You won’t see coconut on any Clean 15 or Dirty Dozen lists anytime soon, because the general public has yet to catch on to its fatty, nutty delights. That said, we Primal people eat coconut. We saut with coconut oil and slather it onto vegetables, sweet potatoes, hair, skin, and armpits. We drink and make curries with coconut milk and cream. We obsess over coconut butter, paying tribute to its glory with a greasy spoon. And when we’ve been running or training particularly hard – or it’s hot out – we often reach for the coconut water. We like our coconut, so it’s in our best interest to determine whether we should be buying organic or not.

Luckily for us, it doesn’t look like organic coconut makes a big difference. Several studies have looked for pesticide residues in coconut products and come up virtually empty handed. There’s this 2008 study, which was unable to detect any pesticide residues in crude coconut oil. Poly-aromatic hydrocarbons, which are generated during the coconut flesh quick drying process and are carcinogenic, were detected in crude coconut oil but were removed in the refining process. Virgin unrefined coconut oil, then, may still contain these hydrocarbons, unless it’s wet-milled and processed without quick-drying the flesh. That goes for both organic and conventional coconut oil, to be clear.

In another study, researchers examined 15 samples of coconut water using two different methods of pesticide detection and were unable to detect any of the 11 pesticides they were looking for.

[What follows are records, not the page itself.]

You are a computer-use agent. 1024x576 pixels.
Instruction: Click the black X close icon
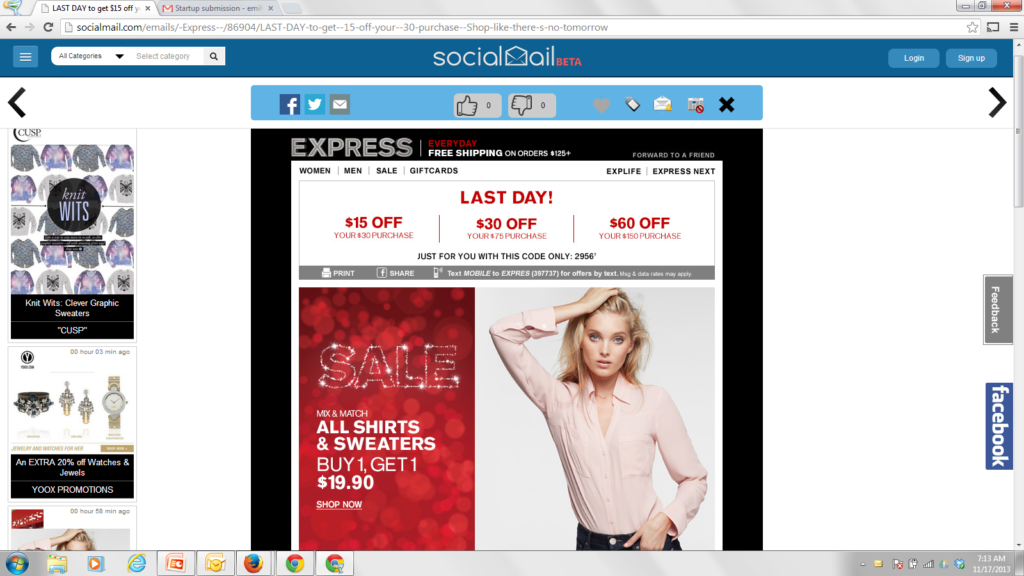pyautogui.click(x=726, y=104)
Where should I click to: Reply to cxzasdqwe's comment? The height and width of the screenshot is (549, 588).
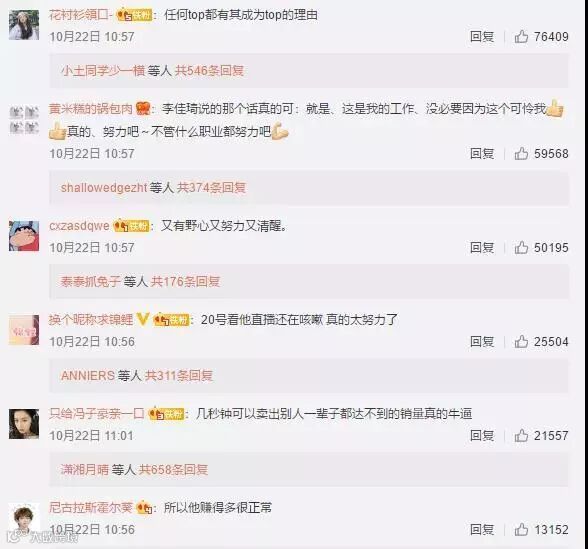click(x=482, y=248)
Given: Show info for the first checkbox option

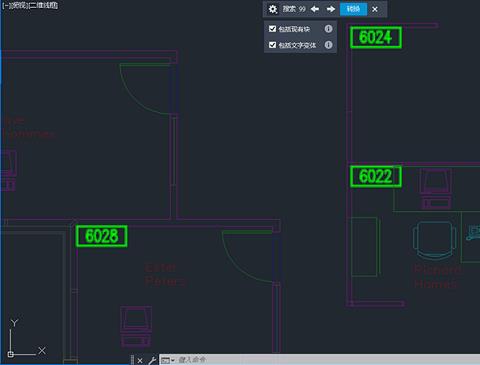Looking at the screenshot, I should (328, 29).
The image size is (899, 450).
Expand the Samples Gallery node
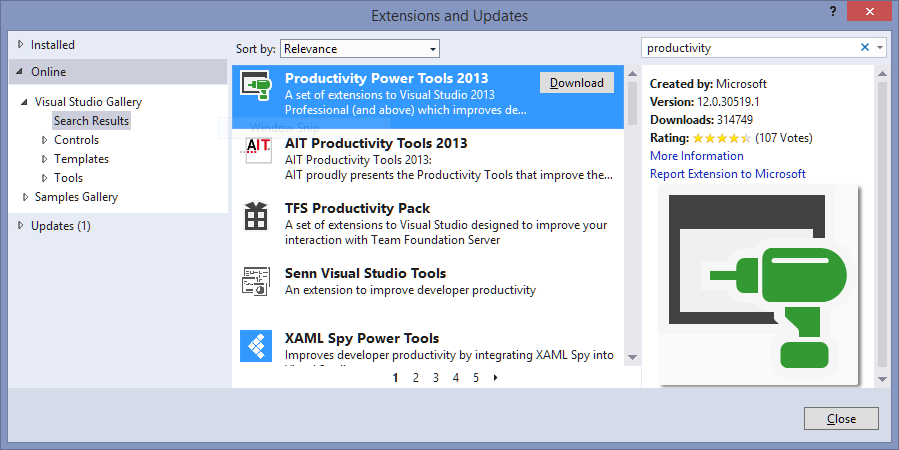(25, 197)
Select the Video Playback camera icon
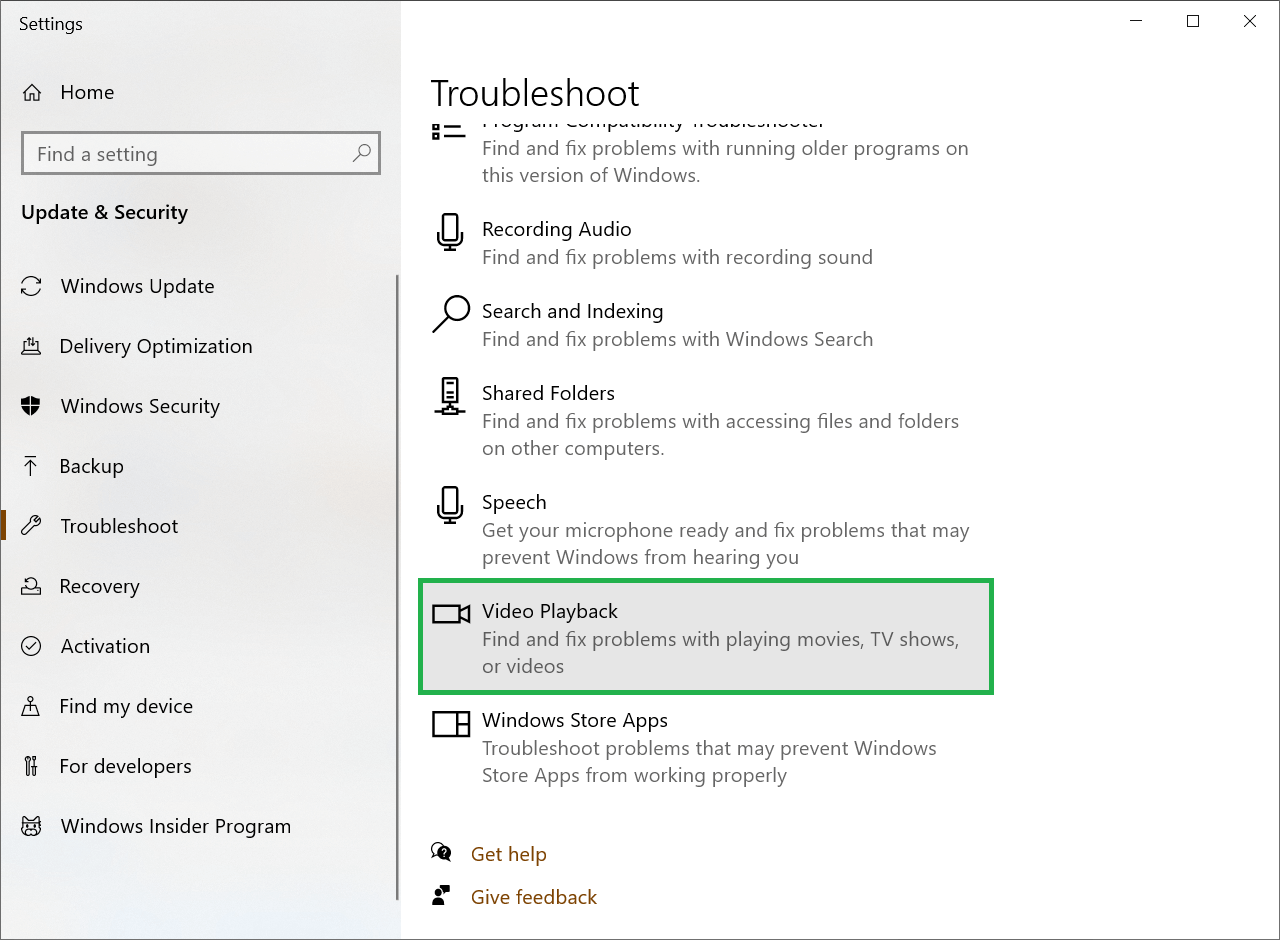1280x940 pixels. pyautogui.click(x=449, y=614)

Coconut milk is also going to be as free from pesticides as any other coconut product. Since it’s made from fresh flesh, not the dried, heat-treated stuff, coconut milk should also be free of poly-aromatic hydrocarbons.

Onions

Onions don’t just make you cry for cutting them, they make pests weep at the thought of eating them. Onions are naturally resistant to pests, which is probably why just 0.3% of onions tested for chemical residue came up positive. Big Agra may cut corners and prioritize profit over quality or consumer health, but that just means they won’t fork out the money for chemicals if they don’t have to; they’re not comic book villains, dumping drums of noxious endocrine disruptors and carcinogens onto their crops to punish us. Not onion farmers, at least.

So, feel free to go wild with conventional onions, because there is very little, if any, advantage to organic onions from a health perspective. Unlike many other fruits and vegetables, conventionally grown onions have the same level of polyphenols as organically grown onions.

Avocado

Avocados are another safe food that ends up with some of the lowest pesticide residues around. Maybe it’s the scaly skin and the way they just kinda “lurk” there up in tree tricking pests into thinking they’re up against alligators. Maybe it’s the fact that a bug got burned one too many times with a beautiful looking avocado that turned out to be stringy and brown on the inside. Maybe pests just hate waiting for an avocado to ripen (who doesn’t?) and give up. Actually, even though a somewhat significant amount of chemicals can be used on avocado orchards, they just don’t make it into the fatty, delicious flesh we crave and consume.

Avocado farmers, both organic and conventional, do use extensive amounts of copper as a fungicide. Copper is an essential nutrient, but too much can be harmful. A single Florida avocado contains 0.9 mg, which is about 100% of the RDI, so don’t go around eating several a day.